**Task:**
Print every row below word for word, but leave out the pictures.

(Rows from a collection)
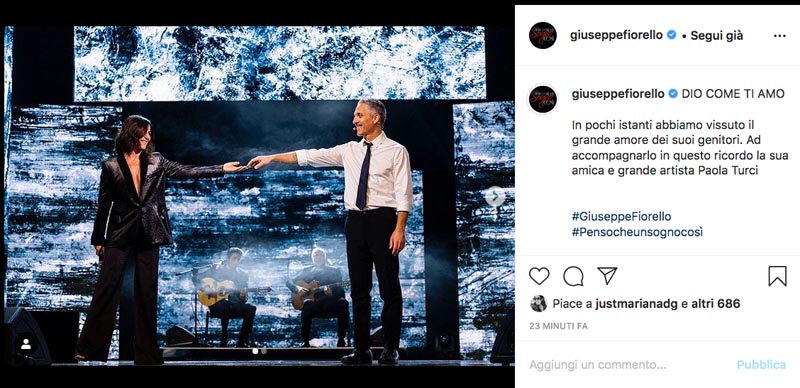
Task: Open giuseppefiorello username in the header
Action: pos(616,35)
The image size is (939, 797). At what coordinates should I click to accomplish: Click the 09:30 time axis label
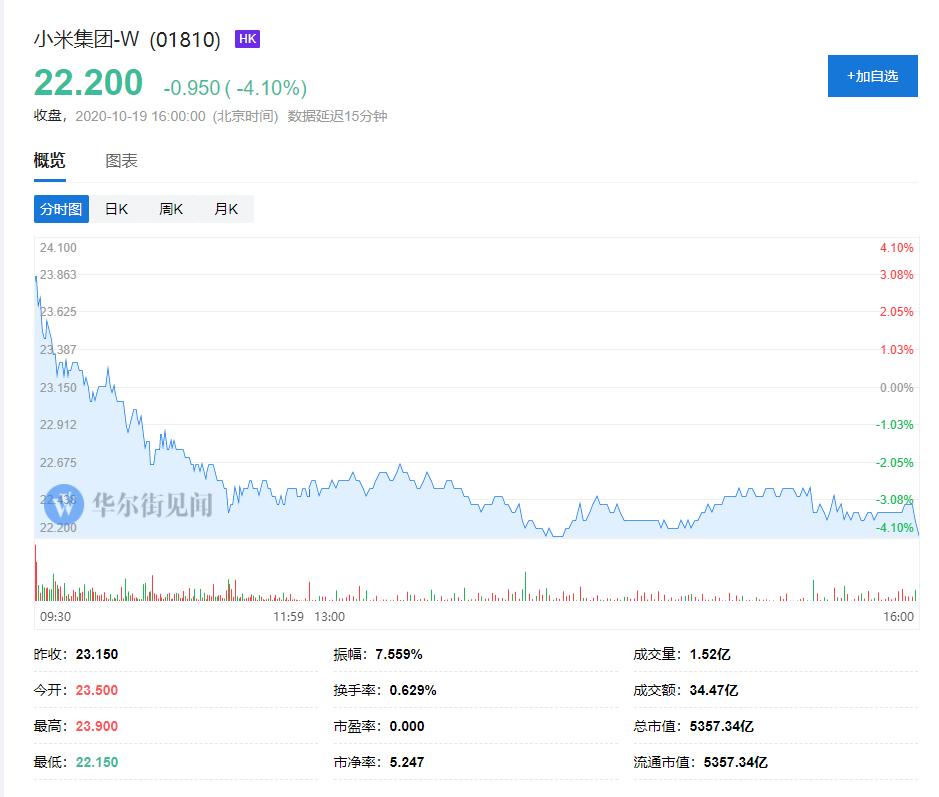point(55,617)
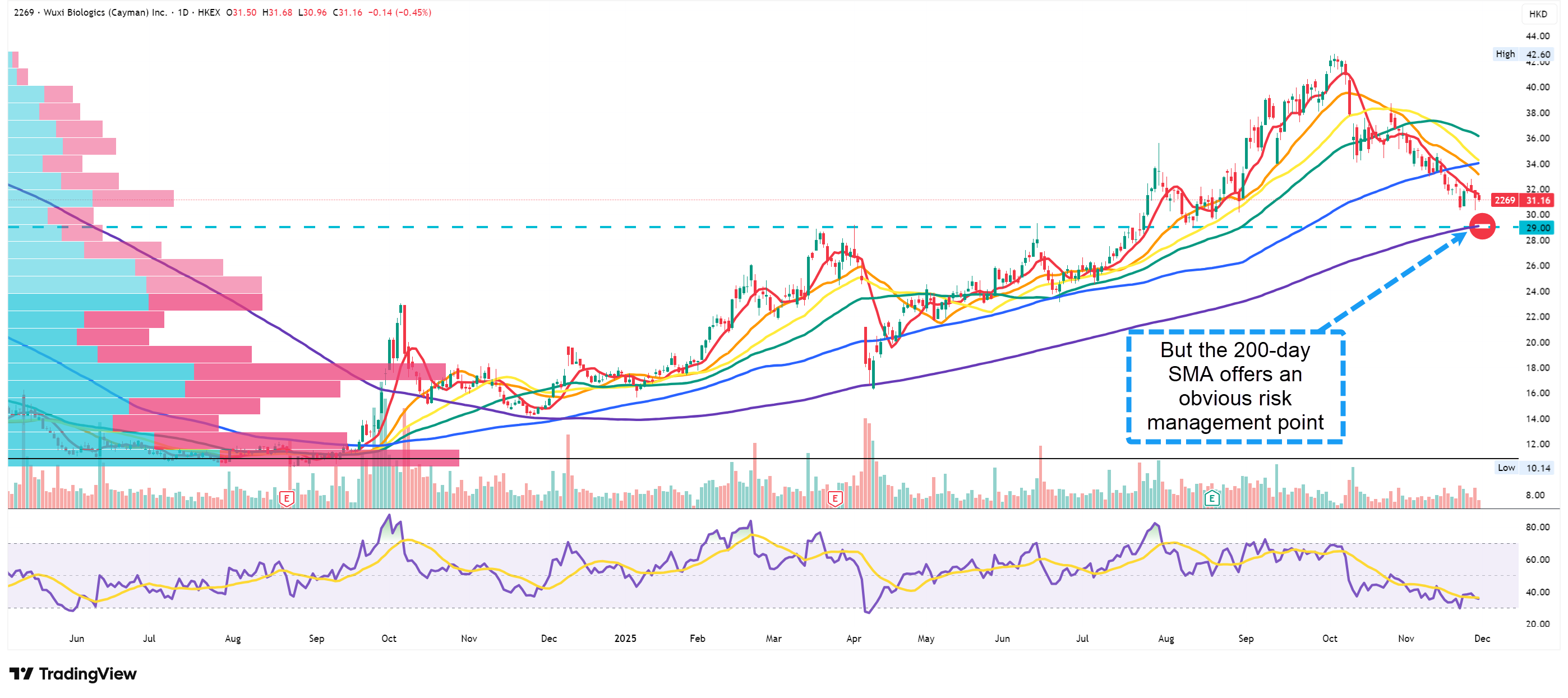
Task: Click the red 2269 symbol price tag
Action: point(1505,200)
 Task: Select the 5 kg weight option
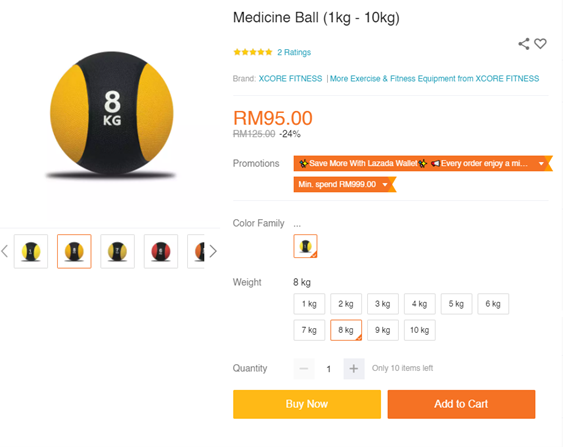point(456,304)
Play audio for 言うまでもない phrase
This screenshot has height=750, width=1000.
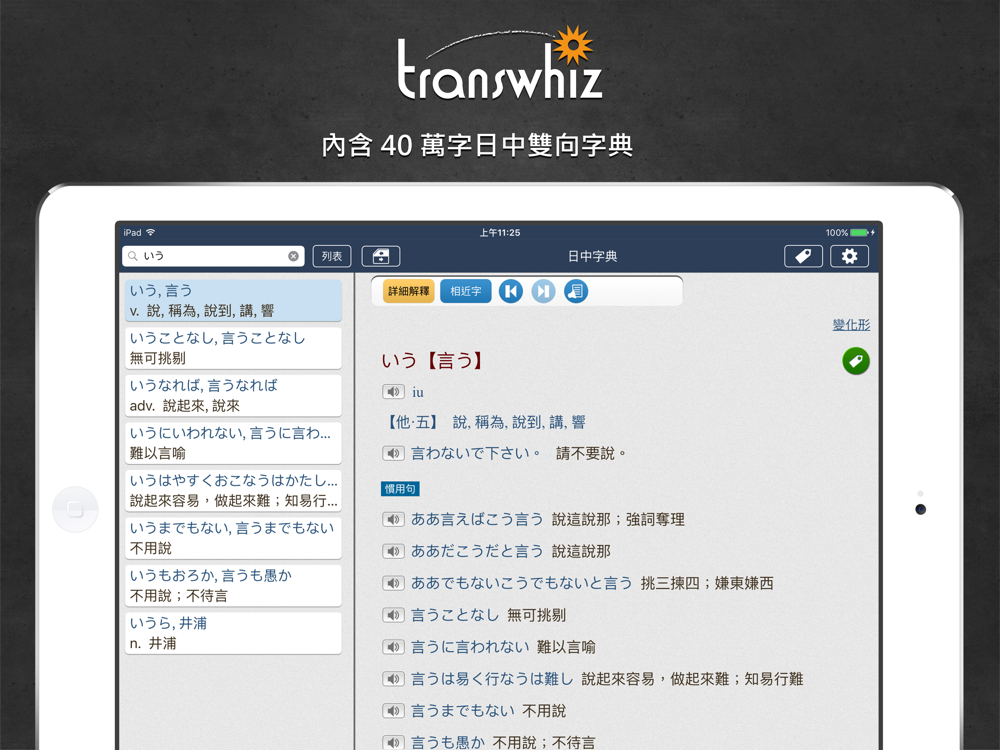point(393,710)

**Finished exercise:**
Task: Open giuseppefiorello username in the header
Action: pos(616,35)
The image size is (939, 797). At what coordinates should I click to accomplish: Click the 09:30 time axis label
point(55,617)
Task: Click the red 2269 symbol price tag
Action: point(1505,200)
 Task: Select the 5 kg weight option
point(456,304)
Play audio for 言うまでもない phrase
This screenshot has height=750, width=1000.
point(393,710)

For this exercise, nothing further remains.